Making our Christmas wreath a few weeks ago was one of the reasons I flowed into starting this blog. We did not get a tree this year. Our immediate family is spread from Guam to Colorado and no one was coming home. Putting up a tree, as well as putting it away, takes a lot of energy that we were not motivated to expend. I was feeling guilty, like it was something I was supposed to do. All good people decorate for Christmas right?
I have a cousin in Hilo who makes beautiful Hawaiian wreaths every year. She and her husband get their permit to pick from the ohi'a forests and it is their tradition to make these wreaths for their family and friends. We went to visit my aunties in Hilo the weekend before Christmas and I was inspired by the wreath that my cousin had made for her mom. So I came home determined to make one this year. I was lucky to have spent a weekend with my cousin one year when they were making wreaths and learned how to do it back then, must have been five years ago or more. I haven't made one in a long time.

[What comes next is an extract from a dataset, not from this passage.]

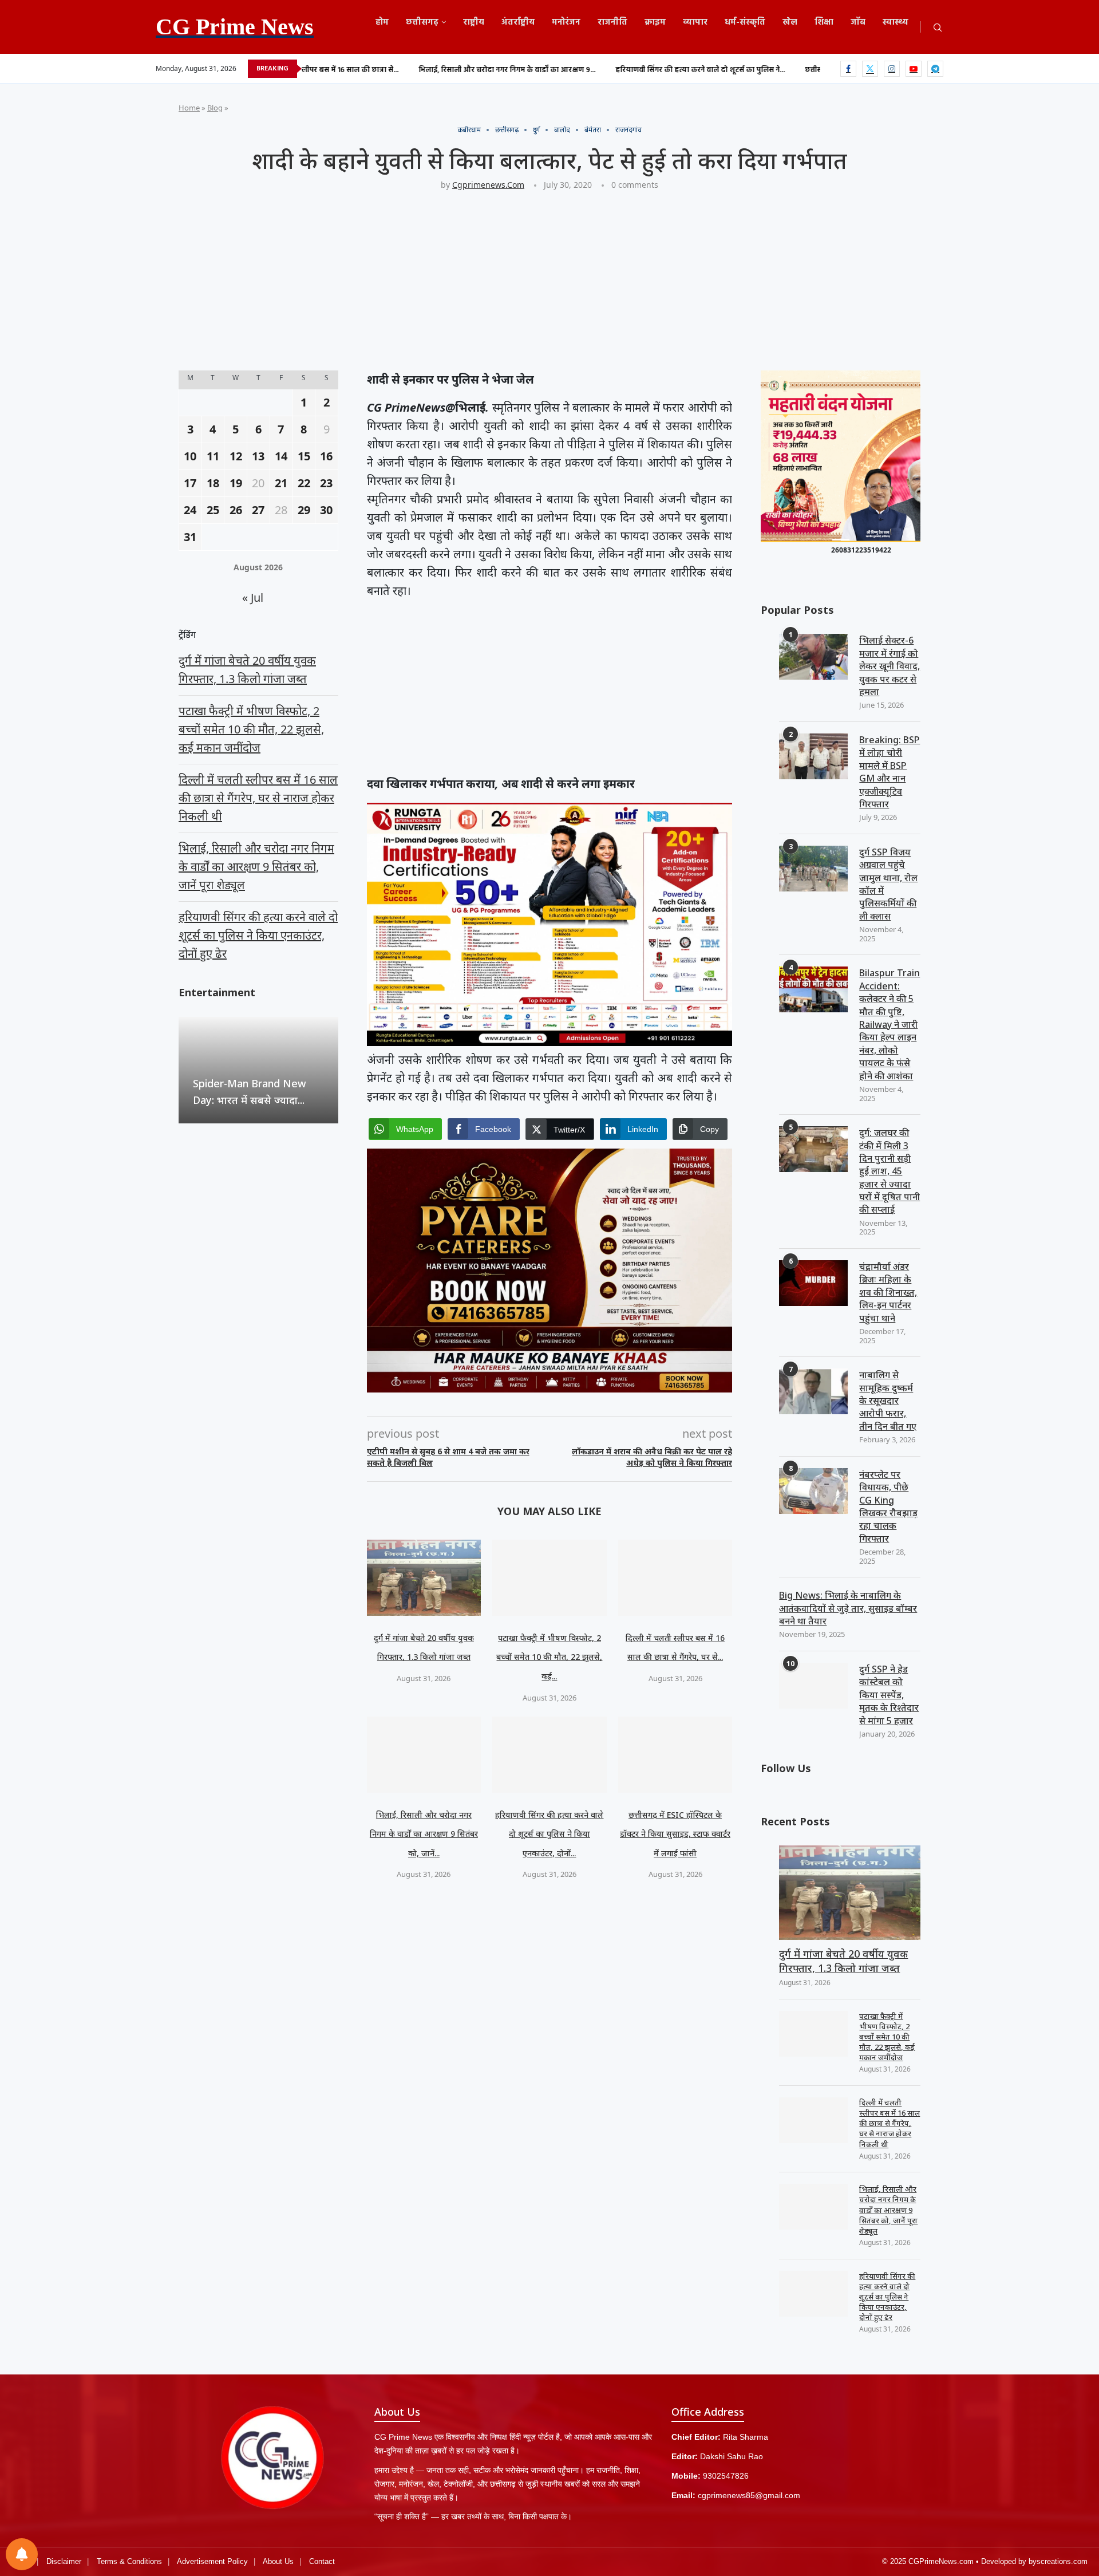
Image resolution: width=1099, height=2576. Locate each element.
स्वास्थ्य (895, 22)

The plan was to use materials from our yard, get a wreath ring and pins and just do it. I looked online for directions to refresh my memory, and went to Ace to look for the wreath ring and pins. They had stacks of the rings and no pins. The worker there said they ran out and did not think there were any in Kona anywhere. She suggested I use bobby pins. I did go around looking at other stores. My last stop was Home Depot, and the sales person there told me that she had made a wreath a different way. "I wen haku em." I knew how to make a haku lei, though I also had not made one in a long time. But I did decide that was what I was going to do.
From my yard, I picked eucalyptus branches, bay laurel leaves, white bougainvillea, and a bush that had red berries and reddish leaves. I set up my work area on our cool, open, back patio. And I just wen haku em.

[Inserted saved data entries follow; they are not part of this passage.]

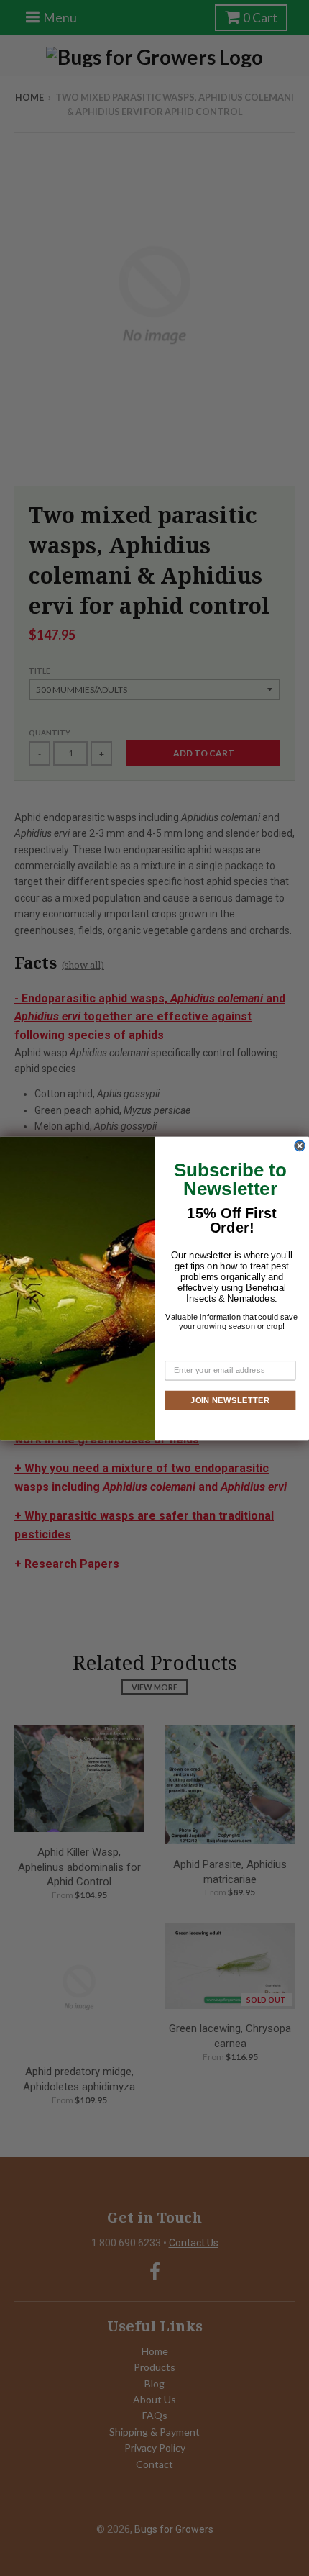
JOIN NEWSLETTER (229, 1399)
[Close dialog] (300, 1145)
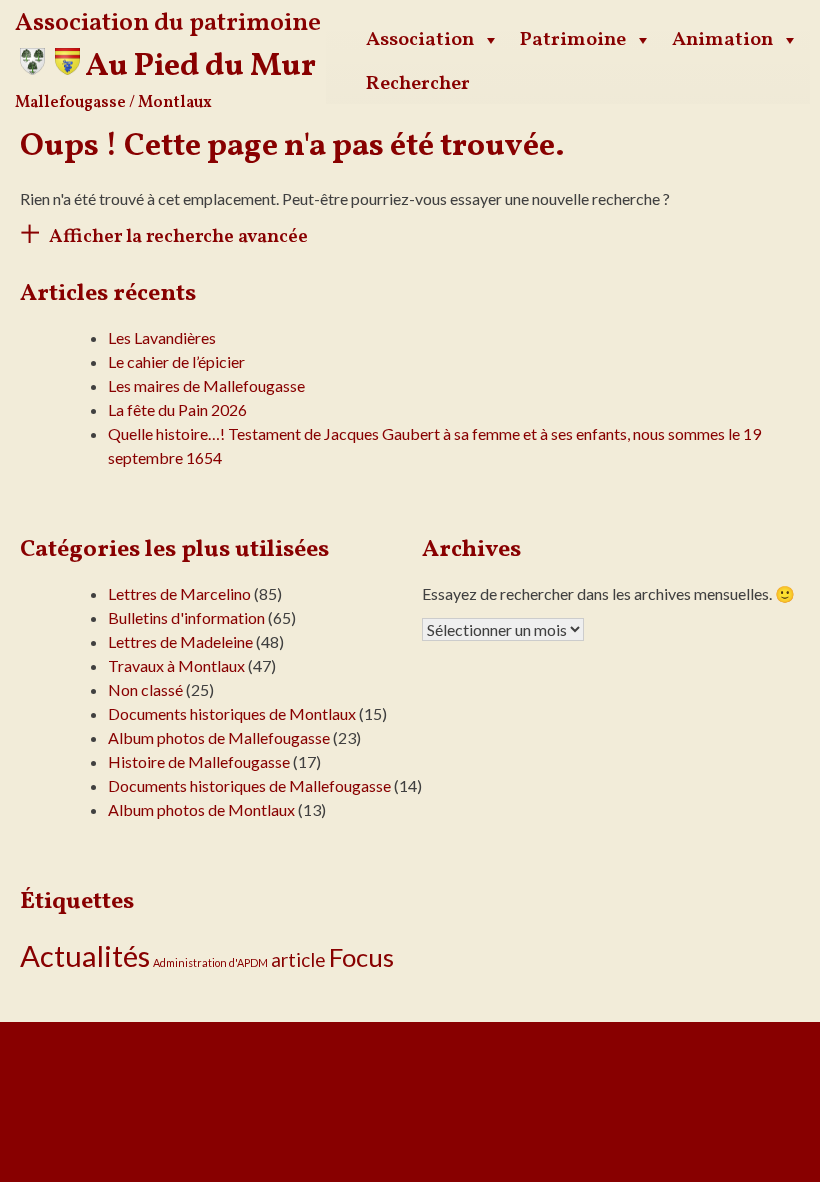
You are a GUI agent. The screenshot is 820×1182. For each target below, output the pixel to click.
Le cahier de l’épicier (176, 361)
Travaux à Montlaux (176, 665)
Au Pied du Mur (200, 67)
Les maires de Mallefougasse (206, 385)
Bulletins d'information (186, 617)
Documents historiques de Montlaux (232, 713)
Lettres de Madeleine (180, 641)
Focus (361, 957)
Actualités (85, 955)
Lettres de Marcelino (179, 593)
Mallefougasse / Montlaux (113, 103)
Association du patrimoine (168, 23)
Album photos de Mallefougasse (219, 737)
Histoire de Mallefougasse (199, 761)
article (298, 959)
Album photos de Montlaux (201, 809)
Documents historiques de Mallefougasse (249, 785)
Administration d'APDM (210, 962)
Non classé (145, 689)
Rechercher (418, 84)
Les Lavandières (162, 337)
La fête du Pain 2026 (177, 409)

For those who do not know what I mean, you make little bundles on top of each other and use raffia to hold the bundle together and to wind the bundles to each other. Next time I make one, I'll take pictures of the process.
It took me a while to figure out how to make it work and I wanted to give up about a quarter of a way through. But I talked myself through it, telling myself that it was holding together, it was growing. I just needed to keep adding to it and persevere. So I listened to myself giving myself encouragement, and I completed it. My mom gave me a nice compliment, but I thought she was just being my mom. When I posted it on Facebook, I got many likes and comments, which validated my efforts and made me proud to have done it.

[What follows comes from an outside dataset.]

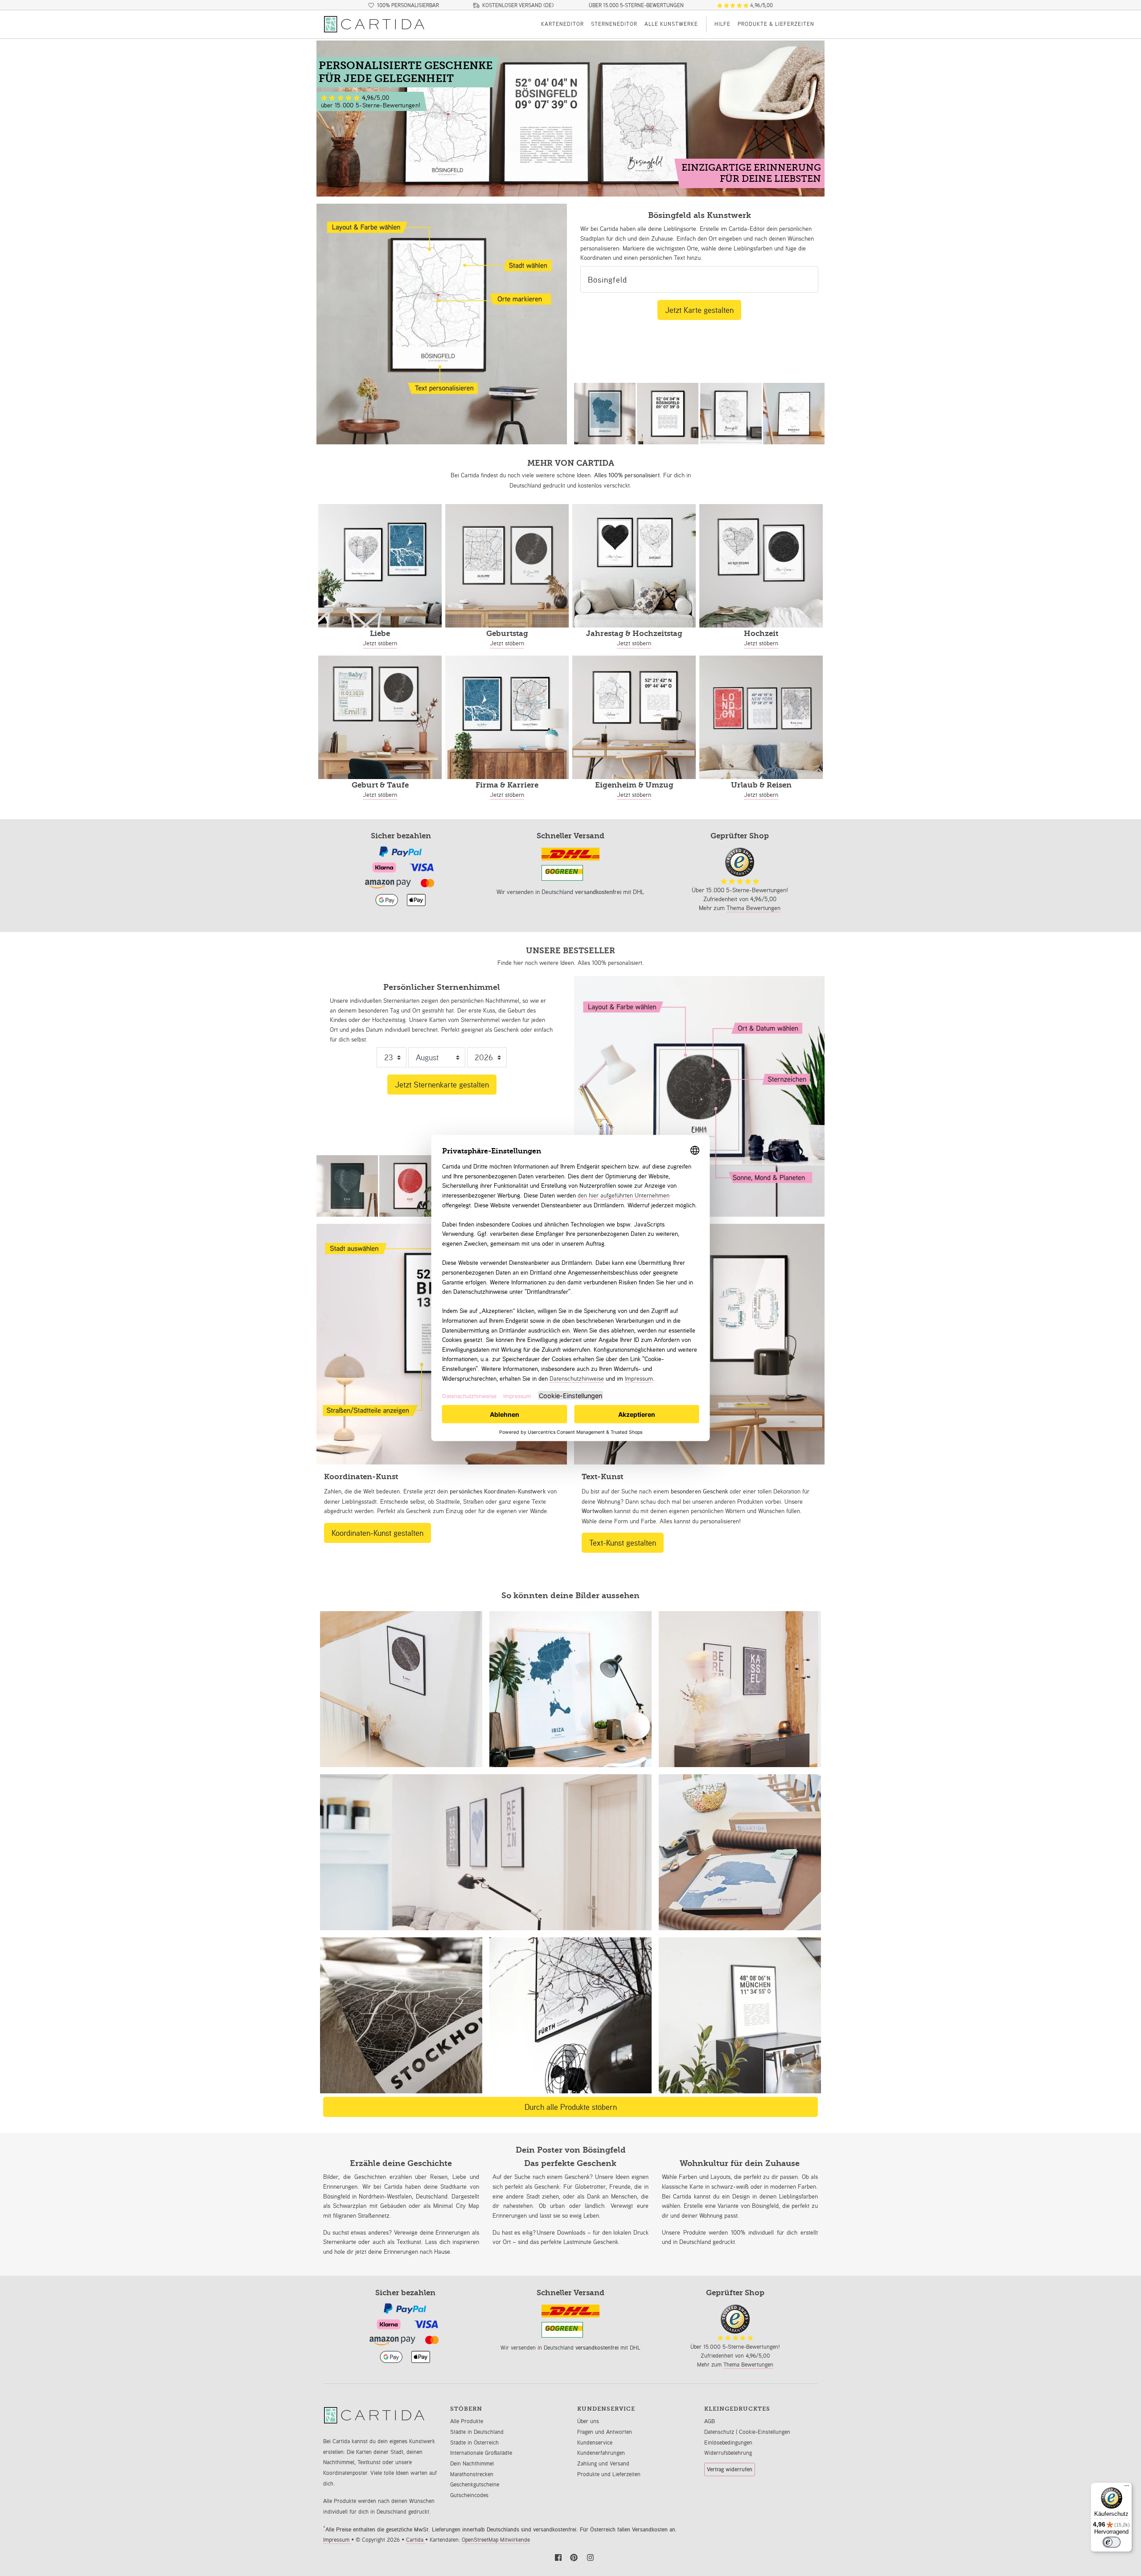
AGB (709, 2421)
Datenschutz (720, 2432)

What does this say about creativity? Sometimes Christmas can be depressing when there are no kids around. Is Christmas really just for kids? For adults, Christmas can be more focused on the reason for the season, which is, of course, the birth of Christ. Creative acts are like giving birth, which is cause to celebrate. Celebrations of Births, especially of the Christ child, is extremely rejuvenating and a wonderful state of mind to have occupying your thoughts at the end of one year and the beginning of another.